Brief A:
Answer these questions from the display control patent excerpt below:
(i) What two codes does each storage address of the image memory store?
(ii) According to the excerpt, what is no longer necessary because of the control code?
(iii) What does FIG. 7 show?
Brief B: Carry the display control patent excerpt below forward, starting after its final sentence.

It is another object of the present invention to provide a display control apparatus which greatly improves operability of the attribute function with a reduced load of the microprocessor.

The display control apparatus according to the present invention is of the type having a image memory having a plurality of storage addresses, each of the storage addresses storing a pattern code representing a pattern to be displayed and an attribute code storing modification information for the pattern, an address circuit for selecting one of the storage addresses of the image memory and a video signal generator for generating a video signal in accordance with the pattern code and the attribute code of the selected storage address, and features a control memory for storing a control code and a control circuit coupled to the address circuit and the video signal generator for operatively making the attribute code of the selected storage address effective or ineffective in accordance with the content of the control code.

According to the present invention, the attribute codes stored in the image memory are selectively made effective and ineffective upon display in accordance with the control code. Therefore, execution or nonexecution display pattern modification can be made simply by controlling the content of the control memory, and therefore it is no longer necessary to rewrite all of the attribute codes in the image memory.

BRIEF DESCRIPTION OF THE DRAWINGS

FIG. 1 is a schematic block diagram showing a display apparatus according to the prior art;

FIG. 2 is a diagram showing a configuration of the refresh memory;

FIG. 3 is a diagram showing the format of character codes and attribute codes;

FIG. 4 is a diagram showing an example of a display;

FIG. 5 is a schematic block diagram of a display control apparatus according to a first embodiment of the present invention;

FIG. 6 is a schematic block diagram of the timing signal generator of FIG. 5;

FIG. 7 is a schematic block diagram of the attribute register of the apparatus of FIG. 5;

FIG. 8 is a flowchart of interrupt program processing in the apparatus of FIG. 5;

FIGS. 9A and 9B are diagrams showing examples of the display produced by the apparatus of FIG. 5;

FIG. 10 is a schematic diagram of a major part of a display control apparatus according to a second embodiment of the present invention.

FIG. 11 is a flowchart of the interrupt program processing in the second embodiment; and

FIGS. 12A and 12B are diagrams of display produced according to the second embodiment.

DETAILED DESCRIPTION OF THE PRESENT INVENTION

Referring to FIG. 1, one example of the conventional display apparatus will be explained.

Data section:
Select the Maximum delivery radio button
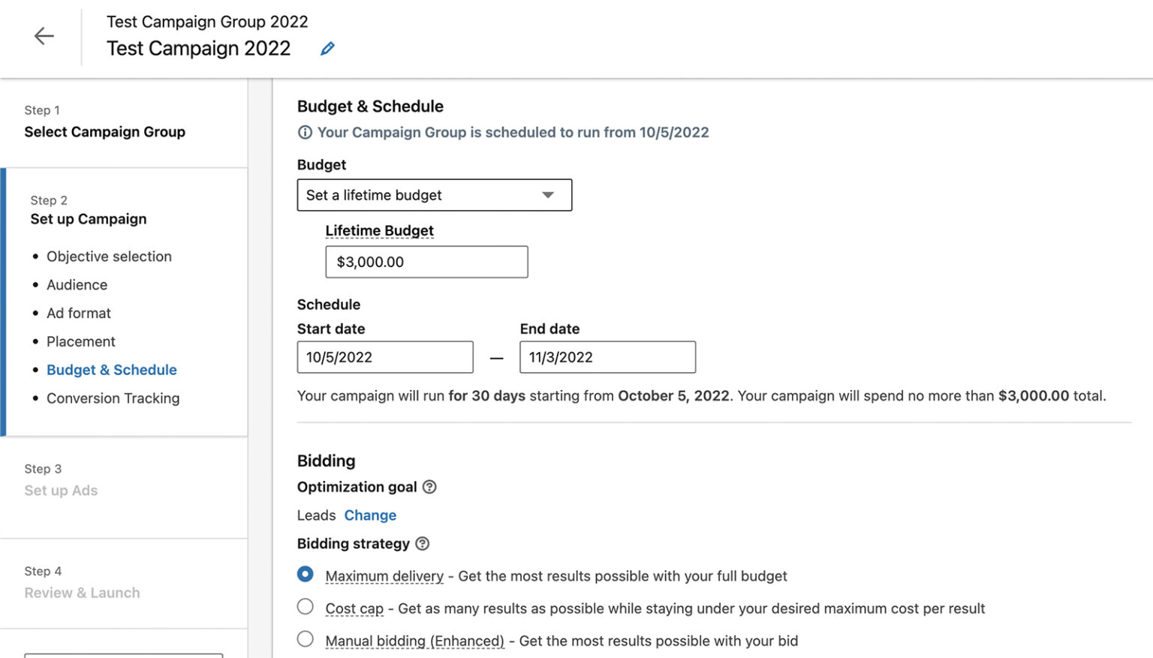Image resolution: width=1153 pixels, height=658 pixels. (306, 575)
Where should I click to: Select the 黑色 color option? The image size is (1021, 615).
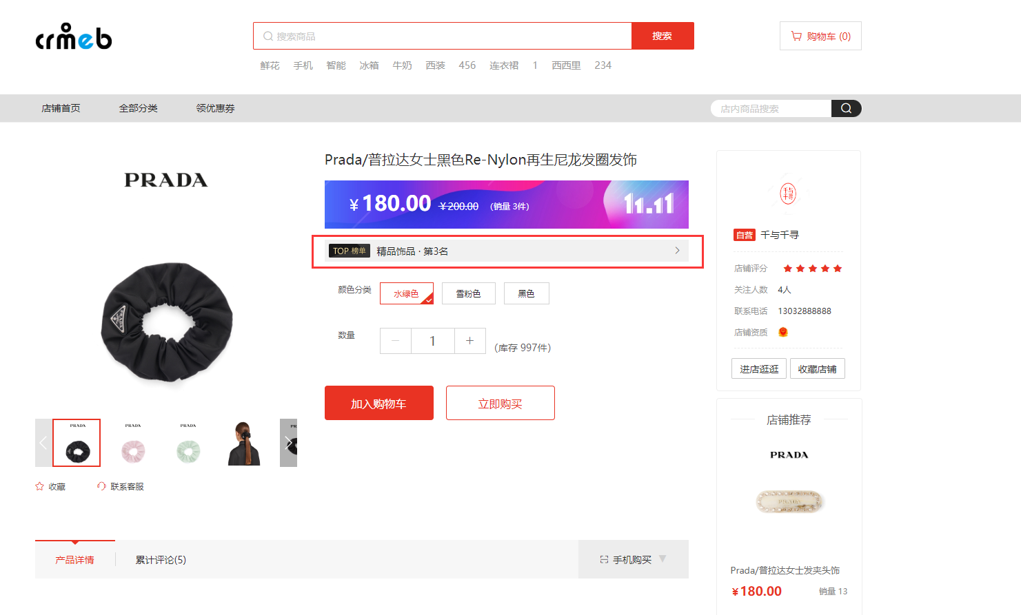point(527,293)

Reply A:
(i) A pattern code representing a pattern to be displayed, and an attribute code storing modification information for the pattern.
(ii) Rewriting all of the attribute codes in the image memory.
(iii) A schematic block diagram of the attribute register of the apparatus of FIG. 5.

Reply B:
The display apparatus of FIG. 1 basically comprises a microprocessor (MPU) 1, a main memory 16, a refresh memory 7, a display control circuit 15 for controlling a video signal generator circuit 9 and a CRT 10, and a peripheral control circuit 17 coupled to a keyboard 18 and a disk unit 19 as an external memory.

The respective units 1, 16, 7, 15 and 17 are connected through a bus line (BUS Line) to each other.

The apparatus of FIG. 1 realizes a variety of processing functions by controlling the operation of the system as a whole by means of the microprocessor 1. The main memory 16 stores programs to be executed by the microprocessor 1 and processed data. Interfacing with the keyboard 18 and the disk equipment 19 storage device is performed through the peripheral control circuit 17. The display data stored in the refresh memory 7 is processed through the display control circuit 15 to provide a desired display on the CRT 10. The display control circuit 15 generates an address for the desired data contained in the refresh memory 7 in synchronism with internal display timing which is produced within the circuit. The display data read out from the memory 7 is converted from the parallel form to serial signals by the video signal generating circuit 9 and supplied to the CRT 10.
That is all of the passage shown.